The Bank of Ghana would soon announce a threshold for foreign investors who participate in the country’s domestic bonds, Economy Times has learnt.
This is aimed at reducing the rate at which foreign investors participate in the local bond market and also to reduce the vulnerabilities that the economy endures. Currently, the country’s total domestic debt of GHC101.4 billion, 30 percent of this is been held by foreign investors.
Foreign investors participating in the local bond market has been a major concern to the economy especially when they redeem their investment prematurely which normally puts pressure on the local currency, the cedi.
The large foreign investor component has made the economy vulnerable to the sentiments of those non-resident investors.
The stock of public debt rose to 60.3 percent of GDP (GH¢208.6 billion), at the end of September 2019 compared with 56.8 percent of GDP (GH¢170.8 billion) at the end of September 2018. Of the total debt stock, domestic debt was GH¢101.4 billion, of which GH¢11.2 billion (3.8 percent of GDP) represented bonds issued to support the financial sector clean-up, while external debt was GH¢107.2 billion, with a share of 51.4 percent in the total public debt.

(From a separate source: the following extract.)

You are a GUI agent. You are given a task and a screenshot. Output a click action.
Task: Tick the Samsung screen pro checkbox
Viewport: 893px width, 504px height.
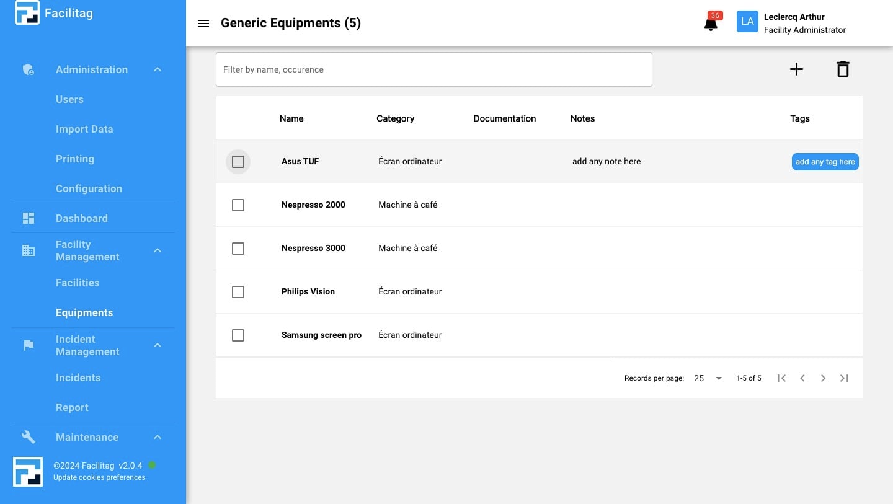click(238, 335)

The foreign exchange market has continued to remain calm since the sharp depreciations in the first quarter of the year. In November, the Ghana cedi has depreciated by 10.4 percent against the US dollar compared with an 8.1 percent depreciation for the corresponding period in 2018. Against the British pound and euro, the Ghana cedi cumulatively depreciated by 11.2 percent and 7.4 percent respectively, compared with 2.6 percent and 2.8 percent over the corresponding period in 2018. In trade-weighted terms, the real effective exchange rate continued to be broadly aligned with the underlying fundamentals.